## About this exercise
Set all the entries down once more, with nothing altered.

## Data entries

━━━━

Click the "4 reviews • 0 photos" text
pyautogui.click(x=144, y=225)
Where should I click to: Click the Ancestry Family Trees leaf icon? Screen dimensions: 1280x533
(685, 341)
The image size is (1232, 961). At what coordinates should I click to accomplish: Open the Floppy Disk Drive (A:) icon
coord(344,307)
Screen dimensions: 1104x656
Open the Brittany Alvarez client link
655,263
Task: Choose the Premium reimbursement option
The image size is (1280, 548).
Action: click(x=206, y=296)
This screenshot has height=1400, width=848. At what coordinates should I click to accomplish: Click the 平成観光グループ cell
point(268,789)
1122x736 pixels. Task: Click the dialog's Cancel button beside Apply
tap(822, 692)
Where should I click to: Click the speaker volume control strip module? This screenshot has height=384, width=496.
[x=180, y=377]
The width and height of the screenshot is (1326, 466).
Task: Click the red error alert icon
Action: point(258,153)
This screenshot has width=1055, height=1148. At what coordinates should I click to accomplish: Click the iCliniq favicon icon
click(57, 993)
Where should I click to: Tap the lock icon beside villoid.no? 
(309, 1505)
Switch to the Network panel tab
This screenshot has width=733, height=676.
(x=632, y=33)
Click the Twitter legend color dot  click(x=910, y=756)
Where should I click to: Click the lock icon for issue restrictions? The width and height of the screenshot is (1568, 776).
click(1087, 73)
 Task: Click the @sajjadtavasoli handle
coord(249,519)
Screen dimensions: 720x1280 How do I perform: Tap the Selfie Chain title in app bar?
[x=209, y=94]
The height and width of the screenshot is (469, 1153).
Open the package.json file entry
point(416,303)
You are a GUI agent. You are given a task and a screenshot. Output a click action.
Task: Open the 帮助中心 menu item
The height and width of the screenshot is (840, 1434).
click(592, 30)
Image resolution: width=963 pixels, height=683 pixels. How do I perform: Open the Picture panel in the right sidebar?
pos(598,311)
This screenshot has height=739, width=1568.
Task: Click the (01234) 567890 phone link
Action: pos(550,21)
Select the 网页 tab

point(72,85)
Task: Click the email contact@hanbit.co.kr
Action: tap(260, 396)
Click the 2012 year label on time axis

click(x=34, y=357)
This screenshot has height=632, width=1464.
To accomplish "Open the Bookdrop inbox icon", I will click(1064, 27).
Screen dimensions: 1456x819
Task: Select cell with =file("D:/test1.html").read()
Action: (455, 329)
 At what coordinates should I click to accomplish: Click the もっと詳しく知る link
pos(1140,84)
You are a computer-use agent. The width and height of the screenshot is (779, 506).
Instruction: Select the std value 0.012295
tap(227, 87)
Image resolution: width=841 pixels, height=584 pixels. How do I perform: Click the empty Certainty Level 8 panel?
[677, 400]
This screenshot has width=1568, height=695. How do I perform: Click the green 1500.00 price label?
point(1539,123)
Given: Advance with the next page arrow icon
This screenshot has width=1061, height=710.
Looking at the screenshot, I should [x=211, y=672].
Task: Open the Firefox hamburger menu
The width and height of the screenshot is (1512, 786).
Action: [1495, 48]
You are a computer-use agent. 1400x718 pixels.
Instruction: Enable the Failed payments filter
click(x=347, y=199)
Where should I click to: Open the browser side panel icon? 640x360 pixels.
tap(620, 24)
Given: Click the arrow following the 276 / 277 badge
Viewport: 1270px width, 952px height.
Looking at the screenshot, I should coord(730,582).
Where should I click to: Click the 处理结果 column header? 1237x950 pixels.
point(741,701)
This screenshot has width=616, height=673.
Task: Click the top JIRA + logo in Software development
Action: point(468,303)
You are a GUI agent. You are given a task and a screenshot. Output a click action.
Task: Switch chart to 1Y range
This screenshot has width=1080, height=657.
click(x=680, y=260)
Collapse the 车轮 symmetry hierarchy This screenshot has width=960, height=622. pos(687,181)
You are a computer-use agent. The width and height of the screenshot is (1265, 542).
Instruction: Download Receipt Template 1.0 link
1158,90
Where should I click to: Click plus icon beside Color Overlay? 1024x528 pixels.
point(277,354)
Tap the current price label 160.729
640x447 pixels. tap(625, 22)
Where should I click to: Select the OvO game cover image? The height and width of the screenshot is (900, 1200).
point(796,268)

━━━━

## Response to the exercise
Click the "4 reviews • 0 photos" text
pyautogui.click(x=144, y=225)
Where should I click to: Click the Ancestry Family Trees leaf icon? Screen dimensions: 1280x533
(685, 341)
The image size is (1232, 961). At what coordinates should I click to accomplish: Open the Floppy Disk Drive (A:) icon
coord(344,307)
Screen dimensions: 1104x656
Open the Brittany Alvarez client link
655,263
Task: Choose the Premium reimbursement option
The image size is (1280, 548).
Action: click(x=206, y=296)
This screenshot has height=1400, width=848. At what coordinates should I click to accomplish: Click the 平成観光グループ cell
point(268,789)
1122x736 pixels. Task: Click the dialog's Cancel button beside Apply
tap(822, 692)
Where should I click to: Click the speaker volume control strip module? This screenshot has height=384, width=496.
[x=180, y=377]
The width and height of the screenshot is (1326, 466).
Task: Click the red error alert icon
Action: point(258,153)
This screenshot has width=1055, height=1148. At what coordinates should I click to accomplish: Click the iCliniq favicon icon
click(57, 993)
Where should I click to: Tap the lock icon beside villoid.no? 
(309, 1505)
Switch to the Network panel tab
This screenshot has width=733, height=676.
(x=632, y=33)
Click the Twitter legend color dot  click(x=910, y=756)
Where should I click to: Click the lock icon for issue restrictions? The width and height of the screenshot is (1568, 776).
click(1087, 73)
 Task: Click the @sajjadtavasoli handle
coord(249,519)
Screen dimensions: 720x1280 How do I perform: Tap the Selfie Chain title in app bar?
[x=209, y=94]
The height and width of the screenshot is (469, 1153).
Open the package.json file entry
point(416,303)
You are a GUI agent. You are given a task and a screenshot. Output a click action.
Task: Open the 帮助中心 menu item
The height and width of the screenshot is (840, 1434).
click(592, 30)
Image resolution: width=963 pixels, height=683 pixels. How do I perform: Open the Picture panel in the right sidebar?
pos(598,311)
This screenshot has height=739, width=1568.
Task: Click the (01234) 567890 phone link
Action: pos(550,21)
Select the 网页 tab

point(72,85)
Task: Click the email contact@hanbit.co.kr
Action: tap(260, 396)
Click the 2012 year label on time axis

click(x=34, y=357)
This screenshot has height=632, width=1464.
To accomplish "Open the Bookdrop inbox icon", I will click(1064, 27).
Screen dimensions: 1456x819
Task: Select cell with =file("D:/test1.html").read()
Action: (455, 329)
 At what coordinates should I click to accomplish: Click the もっと詳しく知る link
pos(1140,84)
You are a computer-use agent. The width and height of the screenshot is (779, 506).
Instruction: Select the std value 0.012295
tap(227, 87)
Image resolution: width=841 pixels, height=584 pixels. How do I perform: Click the empty Certainty Level 8 panel?
[677, 400]
This screenshot has width=1568, height=695. How do I perform: Click the green 1500.00 price label?
point(1539,123)
Given: Advance with the next page arrow icon
This screenshot has width=1061, height=710.
Looking at the screenshot, I should [x=211, y=672].
Task: Open the Firefox hamburger menu
The width and height of the screenshot is (1512, 786).
Action: [1495, 48]
You are a computer-use agent. 1400x718 pixels.
Instruction: Enable the Failed payments filter
click(x=347, y=199)
Where should I click to: Open the browser side panel icon? 640x360 pixels.
tap(620, 24)
Given: Click the arrow following the 276 / 277 badge
Viewport: 1270px width, 952px height.
Looking at the screenshot, I should coord(730,582).
Where should I click to: Click the 处理结果 column header? 1237x950 pixels.
point(741,701)
This screenshot has width=616, height=673.
Task: Click the top JIRA + logo in Software development
Action: point(468,303)
You are a GUI agent. You are given a task and a screenshot. Output a click action.
Task: Switch chart to 1Y range
This screenshot has width=1080, height=657.
click(x=680, y=260)
Collapse the 车轮 symmetry hierarchy This screenshot has width=960, height=622. pos(687,181)
You are a computer-use agent. The width and height of the screenshot is (1265, 542).
Instruction: Download Receipt Template 1.0 link
1158,90
Where should I click to: Click plus icon beside Color Overlay? 1024x528 pixels.
point(277,354)
Tap the current price label 160.729
640x447 pixels. tap(625, 22)
Where should I click to: Select the OvO game cover image? The height and width of the screenshot is (900, 1200).
point(796,268)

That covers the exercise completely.